Ralph Wood brilliantly taught many students at Wake Forest University and then at Baylor. I had several visits with Ralph over the years. On one occasion we were walking into a restaurant in Waco when a car full of undergraduate women yelled out to greet Professor Wood. I experienced the same affection towards Ralph while walking around campus with him.
I have had the good fortune of interviewing over 200 scholars, leaders, and writers. These include Pulitzer Prize winners and other notables. Ralph is one of my favorites. Along with being a top-notch scholar, he is great company. Anyone who has spent time with Ralph knows of his well-honed skills as a raconteur.
The following interview revolves around Ralph’s most recent book, Flannery O’Connor and the Church Made Visible (Baylor University Press).
This book is not long at 173 pages, but jam-packed with insights that make you want to pause and ponder. My own copy’s marginalia reflect this kind of engagement with its 160 plus notes.
Baylor is offering a 20% discount to readers of Mere Orthodoxy. Head over to www.baylorpress.com and use the code 17PROMO.
Moore: I interviewed you on another terrific book you wrote about Flannery O’Connor titled, Flannery O’Connor and the Christ-Haunted South.
How does this present work relate to/augment the earlier book?
Wood: In that book of 2004, I was concerned primarily to interpret Flannery O’Connor’s life and work as embodying the most radically Christian vision to be found in the whole of American literature.
I dealt not in general terms, however, but attended to the particularities of her fiction. I sought to show that its grotesque violence is never gratuitous but always gracious—though in her particular sense: “Grace must wound before it heals.” Only in dying do most of her characters come to see themselves in the blinding light of truth and thus to receive the redemption they have been resisting. Her readers are meant to undergo a similar awakening. “To the deaf you shout,” she said, “and to the almost blind you draw large and startling figures.”
The literary establishment finally caught up with her. In 1979, The Habit of Being, her collected letters, won the National Book award. In 1985, Flannery O’Connor: The Collected Works made her only the second 20th century writer (William Faulkner being the first) to be included in the Library of America. In a 1990 issue of the New York Review of Books, Frederick Crews, a leading literary scholar, surveyed the most important recent books by and about O’Connor. He offered a mainly positive assessment of my 1988 book, The Comedy of Redemption (which includes two full chapters on O'Connor).
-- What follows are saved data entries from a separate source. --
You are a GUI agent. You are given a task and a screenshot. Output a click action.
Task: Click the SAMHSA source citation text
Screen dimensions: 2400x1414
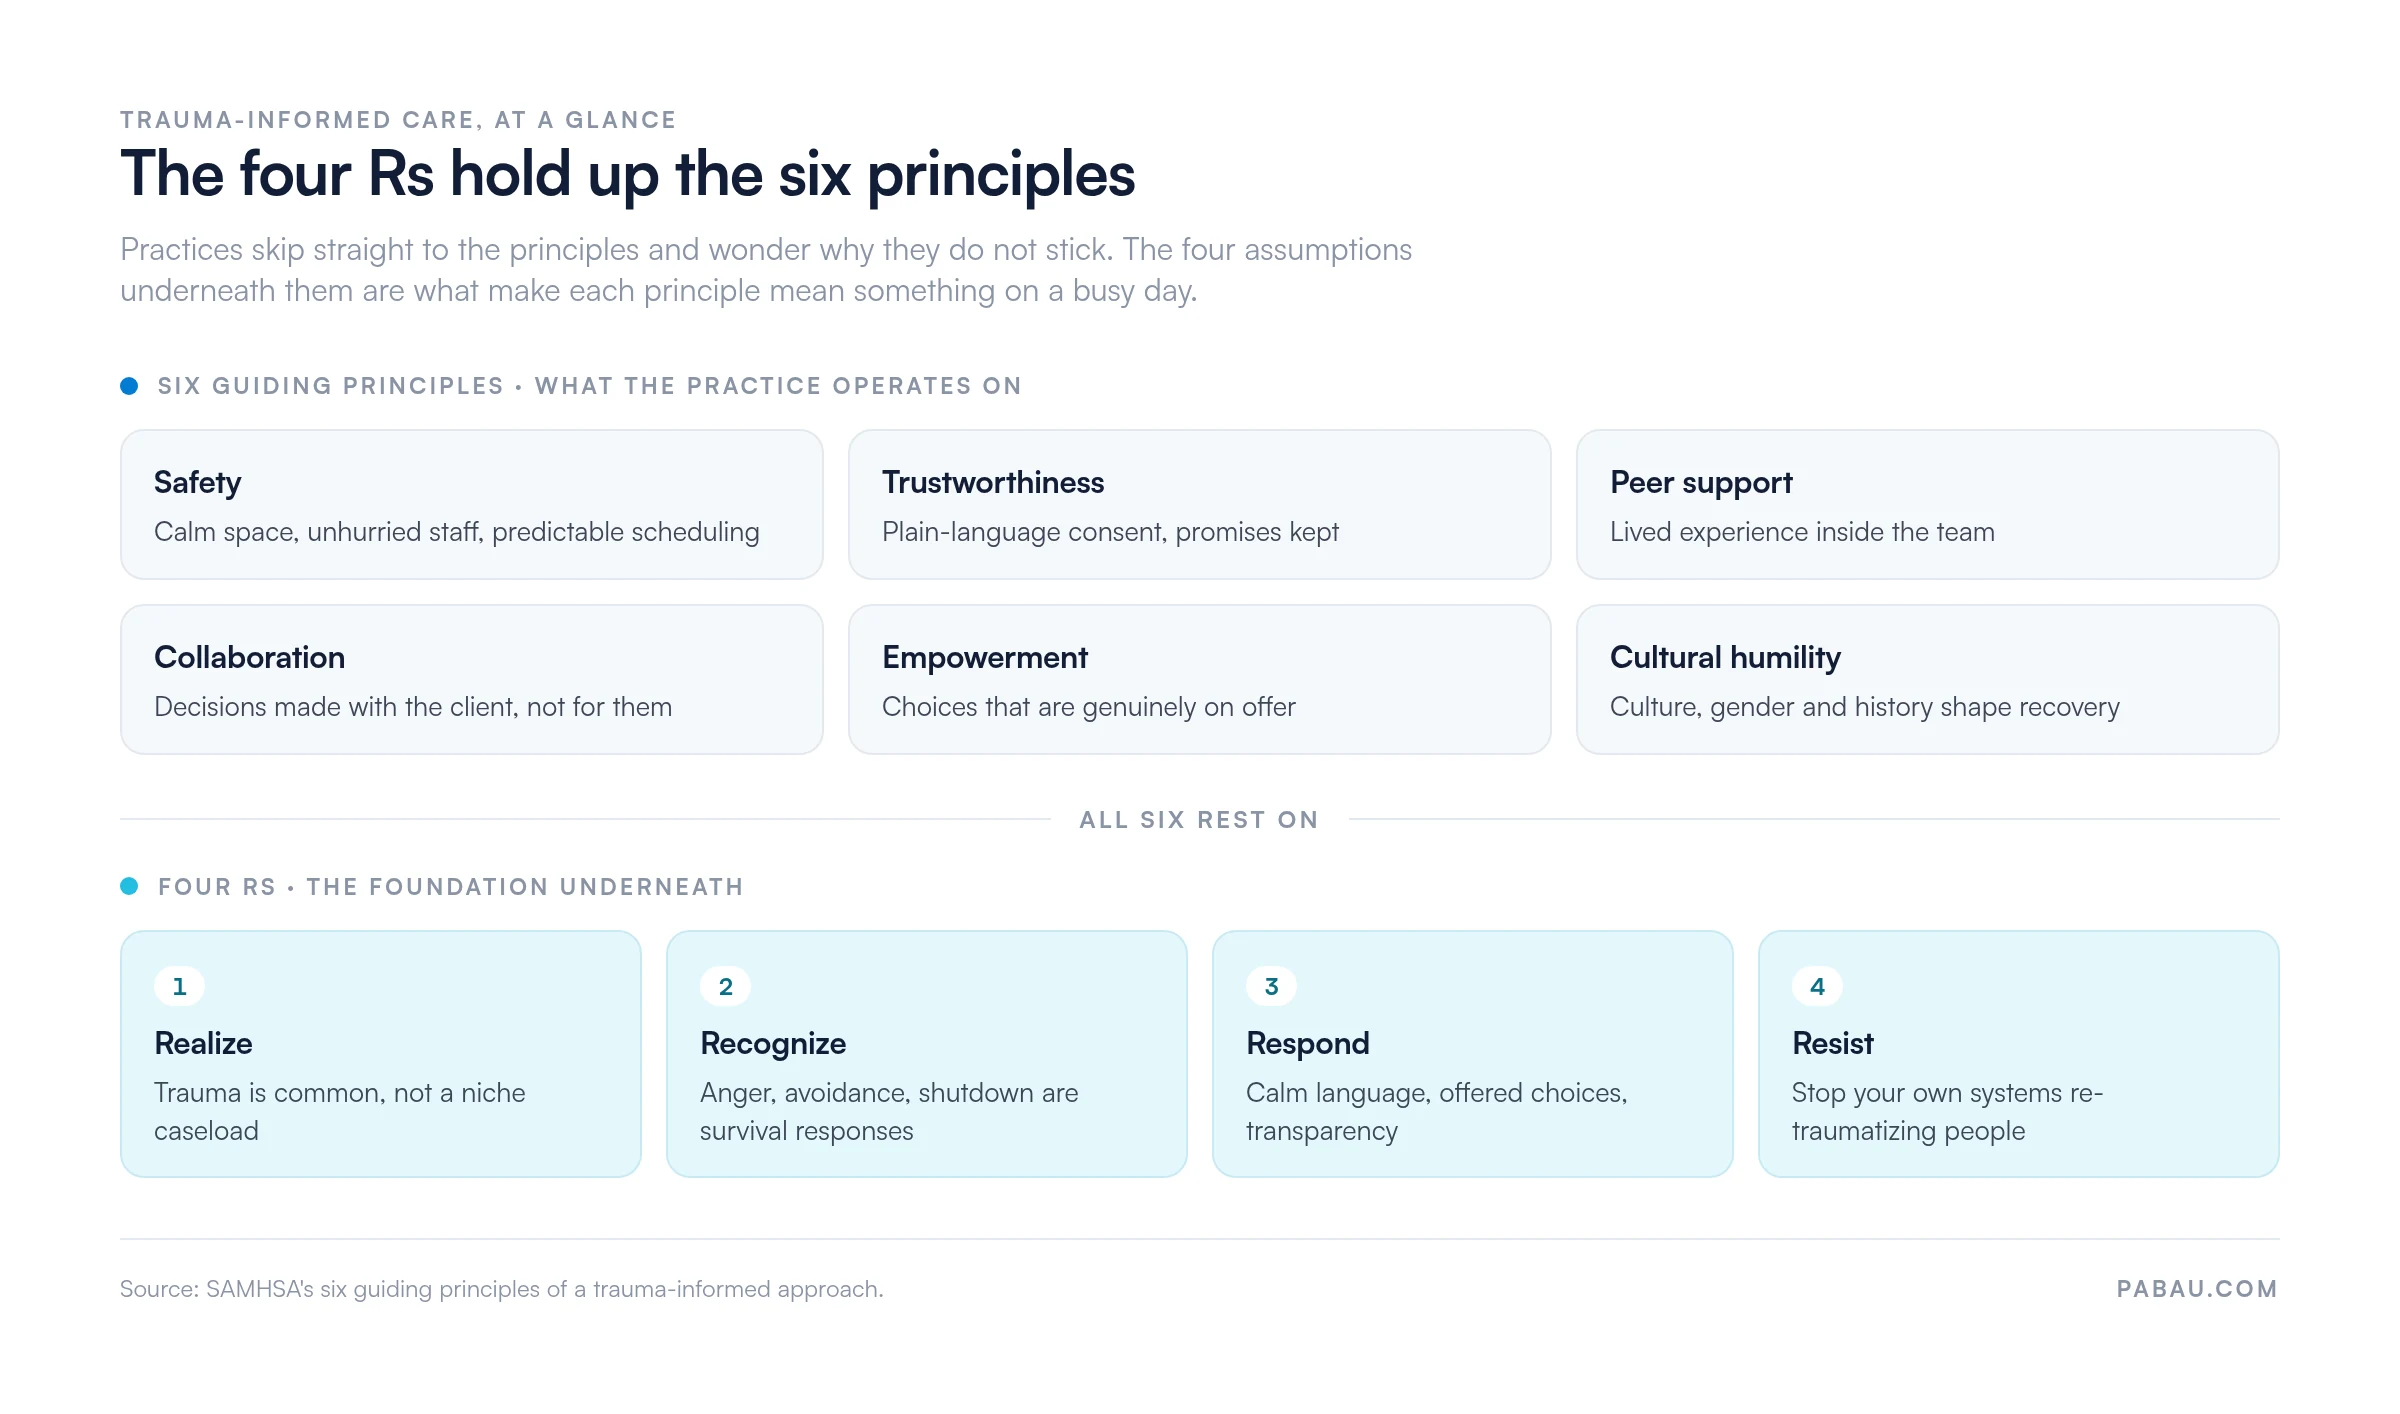tap(502, 1289)
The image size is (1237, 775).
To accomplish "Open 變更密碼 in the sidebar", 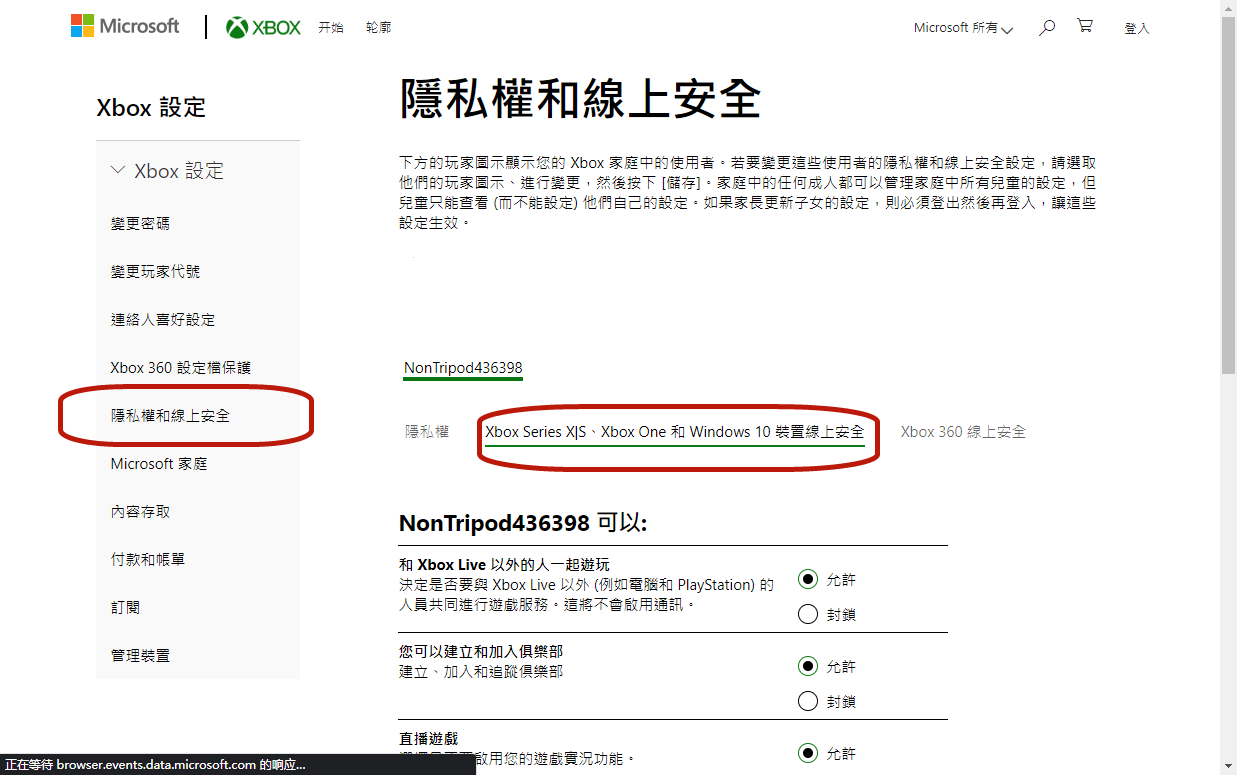I will click(x=140, y=224).
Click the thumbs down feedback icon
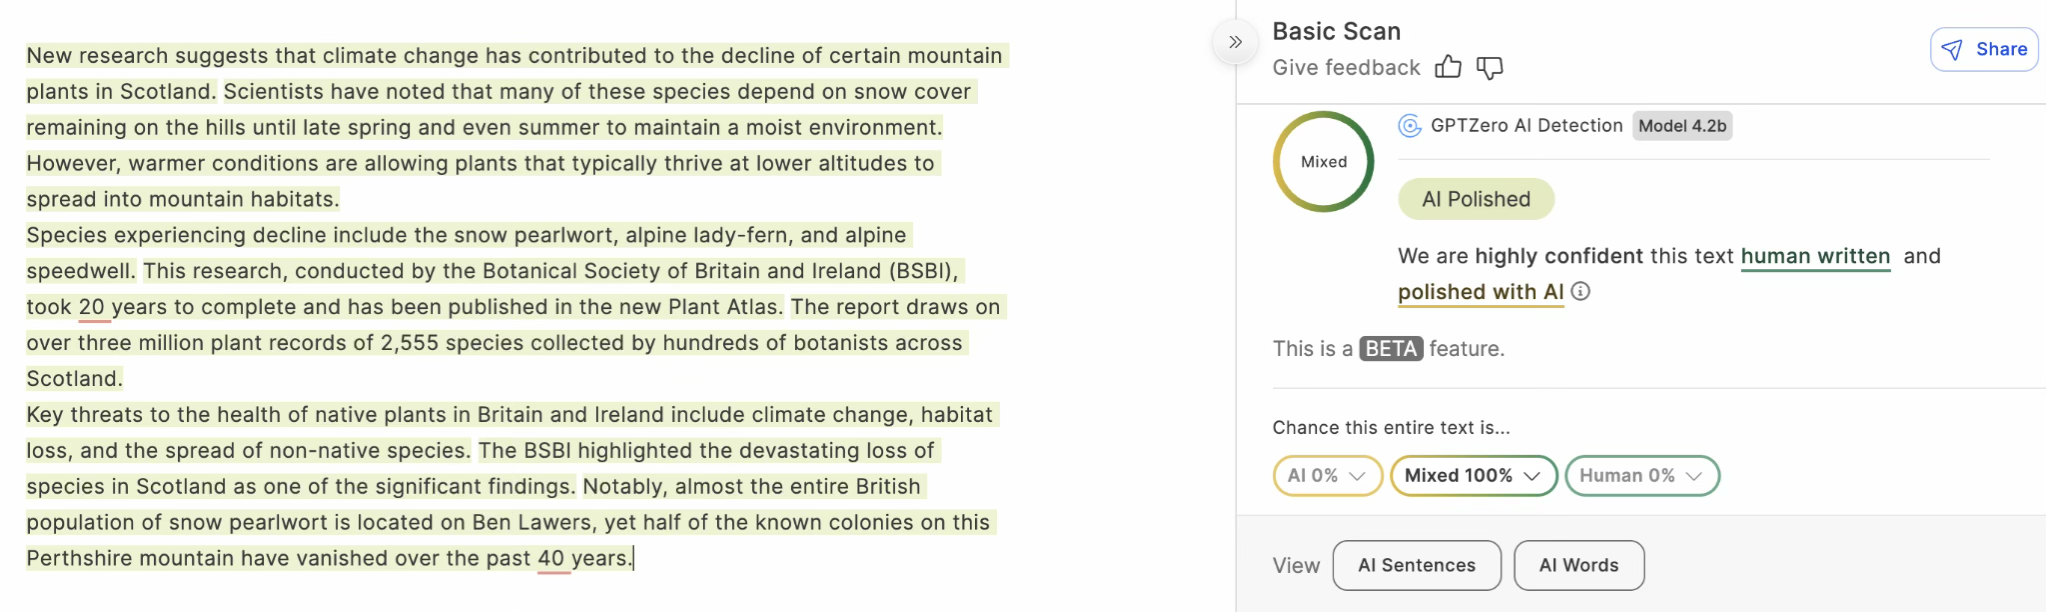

Moore: When did Flannery O’Connor writings initially cross your radar? What or who convinced you that it was time well spent to study and write so much about O’Connor?
Wood: When I finished high school in 1959, I very much wanted to attend Baylor in order to become a Baptist preacher. Yet I could see that I would be putting my parents in financial straits. And so, I lowered my ambitions. I attended little East Texas State College in Commerce. The finest professor in my English major was Paul Wells Barrus. He was by far the most eloquent and learned man on the campus—fluent in both French and German, able to read Latin without a dictionary, master of the great texts of the West, etc.
Yet there was a fly in the ointment: Barrus was a Roman Catholic, the only one on the faculty amidst a horde of Baptists. Though I wasn’t brought up to think ill of Catholics, I suspected that they never had been “saved” and thus weren’t real Christians. Barrus exploded such nonsense. I took every course he offered. (Only much later did I discover the providential irony of my not attending Baylor: In 1959, such “unsaved” Catholics were not allowed to teach there.)
In November 1962, my senior year, Barrus brought Flannery O’Connor to our campus, her only Texas visit. Upon reading her stories, I knew I had struck gold. I could see that the central concerns of my revivalist Baptist boyhood—sin, judgment, grace, redemption—were also her concerns, yet stretched and deepened beyond anything I had ever imagined. Sixty-two years later, I’m still seeking to fathom the inexhaustible depths of her life and work.
Moore: Like Flannery O’Connor, Emily Dickinson struggled with doubt about the claims of Christianity. Unlike O’Connor, Dickinson did not remain attached to a church.
The poetry of Dickinson has made a large impact on me. I sympathize with Dickinson’s struggles, but it saddens me that her doubts seemed to immobilize her in a way that did not occur for O’Connor. It’s a big question, but would you share a bit about why this is the case?
Wood: Emily Dickinson was the product of a feeling-centered Congregationalism. It was centered on a singular emotional conversion as the final proof of her Christian faith. When she saw that almost all her friends were converting, she felt lonely and left out, even as she admitted that she would never be happy unless she loved Christ.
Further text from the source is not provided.